If maverick filmmaker Lijo Jose Pellissery’s bold and innovative gambit works, his fans will get to experience the chills and mysteries of the deep woods in his new film Churuli — but from the comforts of their homes.
With cinema theatres shut across the country owing to the pandemic, filmmakers by and large have sought refuge in OTT platforms or online film festivals. Lijo, however, feels that any form of monopoly would put the artiste at the mercy of businessmen, who merely explore the commercial side of cinema. He has been working on a concept since the lockdown: a nouveau screening option that, he believes, will change the cinematic experience for viewers at home. He hopes to achieve this by making a few alterations to a VR (Virtual Reality) headset.
Asserting his belief on the importance of a wholesome theatrical experience, especially for a certain kind of cinema, Lijo brainstormed with his friends to see if they could come up with an alternative to theatre experience. What triggered him was the widespread reports that Christopher Nolan’s upcoming Tenet would have a direct-to-home release.
“I felt crushed. Tenet, perhaps the most awaited one this year, deserves more. Even prestigious film festivals have moved online. It is true that Jallikattu was also released on an OTT platform but Churuli demands a theatre experience to do justice to it. Since I am not a technical person, I read about high and low technologies that would theatre watching experience without compromising on the safety,” says Lijo Jose Pellissery, over phone from
In an emotional Facebook post a few weeks back, Lijo explained what he envisioned in the first place. “I thought of many options like online release, pop up tents and modular cinemas with a limit of 20 people. As social distancing is a need of the time, the movie going experience was no longer an option. And an online release would not do justice to the art,” he says, adding that a creator’s work would be lost in translation, in the digital medium.
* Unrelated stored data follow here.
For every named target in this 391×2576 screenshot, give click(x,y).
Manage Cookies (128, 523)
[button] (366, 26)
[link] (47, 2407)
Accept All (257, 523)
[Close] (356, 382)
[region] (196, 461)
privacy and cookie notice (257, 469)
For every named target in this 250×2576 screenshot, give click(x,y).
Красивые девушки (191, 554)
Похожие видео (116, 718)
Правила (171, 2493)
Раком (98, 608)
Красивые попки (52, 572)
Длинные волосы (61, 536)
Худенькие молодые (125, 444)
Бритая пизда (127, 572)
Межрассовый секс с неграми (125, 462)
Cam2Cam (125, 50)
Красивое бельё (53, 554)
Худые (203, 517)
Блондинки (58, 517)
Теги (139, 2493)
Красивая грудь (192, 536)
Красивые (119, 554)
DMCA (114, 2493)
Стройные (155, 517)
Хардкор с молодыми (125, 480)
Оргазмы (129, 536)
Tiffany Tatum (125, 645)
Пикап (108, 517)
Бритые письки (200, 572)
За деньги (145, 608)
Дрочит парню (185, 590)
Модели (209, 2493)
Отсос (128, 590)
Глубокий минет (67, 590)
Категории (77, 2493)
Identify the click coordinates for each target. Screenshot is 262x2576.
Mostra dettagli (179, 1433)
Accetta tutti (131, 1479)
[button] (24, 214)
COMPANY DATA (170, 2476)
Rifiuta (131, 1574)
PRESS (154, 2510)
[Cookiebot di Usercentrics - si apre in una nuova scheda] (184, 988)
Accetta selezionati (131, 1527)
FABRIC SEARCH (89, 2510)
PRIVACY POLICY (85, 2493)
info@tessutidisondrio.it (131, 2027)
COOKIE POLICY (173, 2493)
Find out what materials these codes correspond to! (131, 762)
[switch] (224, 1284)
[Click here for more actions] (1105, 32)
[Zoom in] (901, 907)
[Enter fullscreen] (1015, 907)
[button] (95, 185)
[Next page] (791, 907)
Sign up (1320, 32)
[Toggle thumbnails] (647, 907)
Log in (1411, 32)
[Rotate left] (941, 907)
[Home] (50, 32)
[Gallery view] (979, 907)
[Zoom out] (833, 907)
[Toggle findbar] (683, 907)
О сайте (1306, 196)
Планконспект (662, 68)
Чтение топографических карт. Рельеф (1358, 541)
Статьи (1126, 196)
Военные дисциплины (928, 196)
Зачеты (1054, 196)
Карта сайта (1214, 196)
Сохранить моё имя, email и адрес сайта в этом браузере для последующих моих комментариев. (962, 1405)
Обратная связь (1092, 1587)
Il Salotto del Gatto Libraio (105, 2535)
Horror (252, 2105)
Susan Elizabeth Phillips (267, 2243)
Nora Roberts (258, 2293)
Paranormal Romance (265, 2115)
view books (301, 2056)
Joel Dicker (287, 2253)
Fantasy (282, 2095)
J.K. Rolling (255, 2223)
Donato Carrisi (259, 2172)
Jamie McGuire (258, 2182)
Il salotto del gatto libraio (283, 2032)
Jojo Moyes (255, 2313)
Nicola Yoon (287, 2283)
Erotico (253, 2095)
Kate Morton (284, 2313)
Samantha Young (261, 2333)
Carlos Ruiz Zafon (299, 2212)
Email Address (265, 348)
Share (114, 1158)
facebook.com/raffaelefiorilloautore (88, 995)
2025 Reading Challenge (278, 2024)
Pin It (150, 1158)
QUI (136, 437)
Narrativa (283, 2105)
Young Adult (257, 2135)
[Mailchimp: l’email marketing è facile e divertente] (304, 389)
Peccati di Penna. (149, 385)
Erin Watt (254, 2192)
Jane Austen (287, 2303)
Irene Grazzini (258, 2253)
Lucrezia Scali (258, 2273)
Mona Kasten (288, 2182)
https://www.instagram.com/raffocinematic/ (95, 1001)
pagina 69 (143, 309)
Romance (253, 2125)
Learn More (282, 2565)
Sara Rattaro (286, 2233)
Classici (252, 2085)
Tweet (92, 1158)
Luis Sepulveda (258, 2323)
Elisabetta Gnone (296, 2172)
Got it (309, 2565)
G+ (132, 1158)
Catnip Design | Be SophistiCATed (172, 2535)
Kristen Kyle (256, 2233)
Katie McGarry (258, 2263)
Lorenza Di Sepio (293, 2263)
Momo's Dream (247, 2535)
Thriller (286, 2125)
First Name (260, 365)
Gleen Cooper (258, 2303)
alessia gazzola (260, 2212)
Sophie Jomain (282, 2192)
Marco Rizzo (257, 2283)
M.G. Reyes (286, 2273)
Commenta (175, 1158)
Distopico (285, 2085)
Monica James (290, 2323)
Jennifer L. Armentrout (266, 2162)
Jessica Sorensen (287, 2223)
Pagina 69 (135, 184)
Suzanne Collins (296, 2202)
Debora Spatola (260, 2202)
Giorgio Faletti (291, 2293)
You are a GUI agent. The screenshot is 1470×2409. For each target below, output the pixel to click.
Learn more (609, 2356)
After exploring several options and discussing with the best of creative heads such as AR Rahman and Anurag Kashyap, Lijo feels that it is the right time for what he calls it a “matchbox film experience”.
- HD quality Dual Panels (1600×1080 or better for IMAX quality) with 90-120Hz refresh rate.
- Around 70% angle of view.
- Surround sound (Dolby AC-3) preferred or minimum stereo audio.
- Two-three hours battery support for continuous playback.
- Low weight/balanced construction to minimise wearer fatigue.
- Phone pairing or direct OS support for streaming.
- Media Processor with H264/h.265/VP9 decoding @5k 60/30Hz capability.
“The idea is to bridge the gap between the creator and viewer by introducing a matchbox cinema headset (a basic VR headset that can be fine-tuned to offer theatrical experience) into the equation We are not looking at a 360 degree or 180 degree experience. That is often the reason for discomfort. Why not think of a simple viewing, like how we watch in theatres?”
The downside, however, is that most viewers feel a sense of discomfort, wearing a VR device for more than 20 minutes. Moreover, the pricing was another main issue — it costs anywhere between ₹1,500 (basic models) and ₹25,000 (high-end models).
A new distribution system would also be necessary for such an initiative to take off. “In the early ‘80s, video rental libraries were a common sight in all cities. So, what if we rent out VR devices that facilitate theatrical experience? It is like buying a brand new headphones to enhance one’s aural experience.”
He says that he consulted veterans like of Jijo Appachen, who was sold with the idea and whose production house made My Dear Kuttychathan, the first 3-D film in India. Lijo has also written to leading film programmers and filmmakers, asking them to implement this technique to screen films.
“It would be like borrowing a book from a moving library. The user can keep the device for a certain number of hours or days and then it would be picked up, disinfected and be back in the library. Such a system would be a win-win situation for technicians and viewers,” he adds.
Lijo plans to release Churuli on a VR platform by partnering with companies like HTC, Sony and Oculus. “I am looking forward to partnering with like-minded people. If someone like Nolan releases his film in such a platform, the world would sit up and take note of it. Cinema is one of the biggest influencers today, and a matchbox cinema would only revolutionise the movie watching experience,” he concludes.